▸ Work to do
Rewrite the rows below, replacing "GUI agent" with "screen agent" everywhere and leaving everything else unchanged.

** Begin Records to process **

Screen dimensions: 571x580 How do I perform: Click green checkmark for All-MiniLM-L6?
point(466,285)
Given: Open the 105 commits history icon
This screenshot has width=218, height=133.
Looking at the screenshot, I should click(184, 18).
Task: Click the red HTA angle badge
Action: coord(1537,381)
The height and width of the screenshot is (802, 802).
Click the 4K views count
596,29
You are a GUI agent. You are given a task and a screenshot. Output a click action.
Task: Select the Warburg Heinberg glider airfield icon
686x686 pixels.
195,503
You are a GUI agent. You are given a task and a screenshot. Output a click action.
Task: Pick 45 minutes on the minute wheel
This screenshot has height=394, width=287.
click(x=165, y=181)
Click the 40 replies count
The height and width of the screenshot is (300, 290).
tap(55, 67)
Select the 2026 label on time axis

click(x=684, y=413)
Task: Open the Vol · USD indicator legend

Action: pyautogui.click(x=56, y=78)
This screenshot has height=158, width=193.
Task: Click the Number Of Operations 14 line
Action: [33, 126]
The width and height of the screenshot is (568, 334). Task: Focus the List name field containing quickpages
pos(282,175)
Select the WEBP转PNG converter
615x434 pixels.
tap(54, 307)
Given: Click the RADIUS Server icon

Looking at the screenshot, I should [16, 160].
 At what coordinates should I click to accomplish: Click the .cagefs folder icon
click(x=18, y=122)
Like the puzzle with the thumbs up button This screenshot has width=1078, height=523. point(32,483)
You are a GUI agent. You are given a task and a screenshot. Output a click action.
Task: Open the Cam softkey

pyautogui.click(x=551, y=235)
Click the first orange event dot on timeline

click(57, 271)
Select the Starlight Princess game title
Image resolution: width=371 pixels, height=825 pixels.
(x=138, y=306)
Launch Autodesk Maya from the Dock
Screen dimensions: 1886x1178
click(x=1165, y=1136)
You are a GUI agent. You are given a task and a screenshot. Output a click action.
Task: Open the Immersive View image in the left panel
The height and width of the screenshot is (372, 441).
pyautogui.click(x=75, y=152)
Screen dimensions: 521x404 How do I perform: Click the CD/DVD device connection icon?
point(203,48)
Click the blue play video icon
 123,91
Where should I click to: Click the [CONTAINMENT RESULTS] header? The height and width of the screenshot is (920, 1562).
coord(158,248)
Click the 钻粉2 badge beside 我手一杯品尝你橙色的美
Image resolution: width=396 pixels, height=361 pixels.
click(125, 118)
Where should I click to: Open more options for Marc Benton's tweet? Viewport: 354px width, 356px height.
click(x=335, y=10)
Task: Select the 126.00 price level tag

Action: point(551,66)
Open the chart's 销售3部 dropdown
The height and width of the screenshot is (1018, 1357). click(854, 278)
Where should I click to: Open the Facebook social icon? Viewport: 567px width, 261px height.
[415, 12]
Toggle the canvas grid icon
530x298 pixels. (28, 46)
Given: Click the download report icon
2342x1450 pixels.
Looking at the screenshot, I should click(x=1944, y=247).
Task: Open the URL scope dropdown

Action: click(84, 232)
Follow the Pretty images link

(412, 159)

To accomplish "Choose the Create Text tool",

** End Records to process **

▸ Output of the exercise
Screen dimensions: 571x580 How do I perform: Click green checkmark for All-MiniLM-L6?
point(466,285)
Given: Open the 105 commits history icon
This screenshot has width=218, height=133.
Looking at the screenshot, I should click(184, 18).
Task: Click the red HTA angle badge
Action: coord(1537,381)
The height and width of the screenshot is (802, 802).
Click the 4K views count
596,29
You are a screen agent. You are given a task and a screenshot. Output a click action.
Task: Select the Warburg Heinberg glider airfield icon
686x686 pixels.
195,503
You are a screen agent. You are given a task and a screenshot. Output a click action.
Task: Pick 45 minutes on the minute wheel
This screenshot has height=394, width=287.
click(x=165, y=181)
Click the 40 replies count
The height and width of the screenshot is (300, 290).
tap(55, 67)
Select the 2026 label on time axis

click(x=684, y=413)
Task: Open the Vol · USD indicator legend

Action: pyautogui.click(x=56, y=78)
This screenshot has height=158, width=193.
Task: Click the Number Of Operations 14 line
Action: [33, 126]
The width and height of the screenshot is (568, 334). Task: Focus the List name field containing quickpages
pos(282,175)
Select the WEBP转PNG converter
615x434 pixels.
tap(54, 307)
Given: Click the RADIUS Server icon

Looking at the screenshot, I should [16, 160].
 At what coordinates should I click to accomplish: Click the .cagefs folder icon
click(x=18, y=122)
Like the puzzle with the thumbs up button This screenshot has width=1078, height=523. point(32,483)
You are a screen agent. You are given a task and a screenshot. Output a click action.
Task: Open the Cam softkey

pyautogui.click(x=551, y=235)
Click the first orange event dot on timeline

click(57, 271)
Select the Starlight Princess game title
Image resolution: width=371 pixels, height=825 pixels.
(x=138, y=306)
Launch Autodesk Maya from the Dock
Screen dimensions: 1886x1178
click(x=1165, y=1136)
You are a screen agent. You are given a task and a screenshot. Output a click action.
Task: Open the Immersive View image in the left panel
The height and width of the screenshot is (372, 441).
pyautogui.click(x=75, y=152)
Screen dimensions: 521x404 How do I perform: Click the CD/DVD device connection icon?
point(203,48)
Click the blue play video icon
 123,91
Where should I click to: Click the [CONTAINMENT RESULTS] header? The height and width of the screenshot is (920, 1562).
coord(158,248)
Click the 钻粉2 badge beside 我手一杯品尝你橙色的美
Image resolution: width=396 pixels, height=361 pixels.
click(125, 118)
Where should I click to: Open more options for Marc Benton's tweet? Viewport: 354px width, 356px height.
click(x=335, y=10)
Task: Select the 126.00 price level tag

Action: point(551,66)
Open the chart's 销售3部 dropdown
The height and width of the screenshot is (1018, 1357). click(854, 278)
Where should I click to: Open the Facebook social icon? Viewport: 567px width, 261px height.
[415, 12]
Toggle the canvas grid icon
530x298 pixels. (28, 46)
Given: Click the download report icon
2342x1450 pixels.
Looking at the screenshot, I should click(x=1944, y=247).
Task: Open the URL scope dropdown

Action: click(84, 232)
Follow the Pretty images link

(412, 159)

To accomplish "Choose the Create Text tool",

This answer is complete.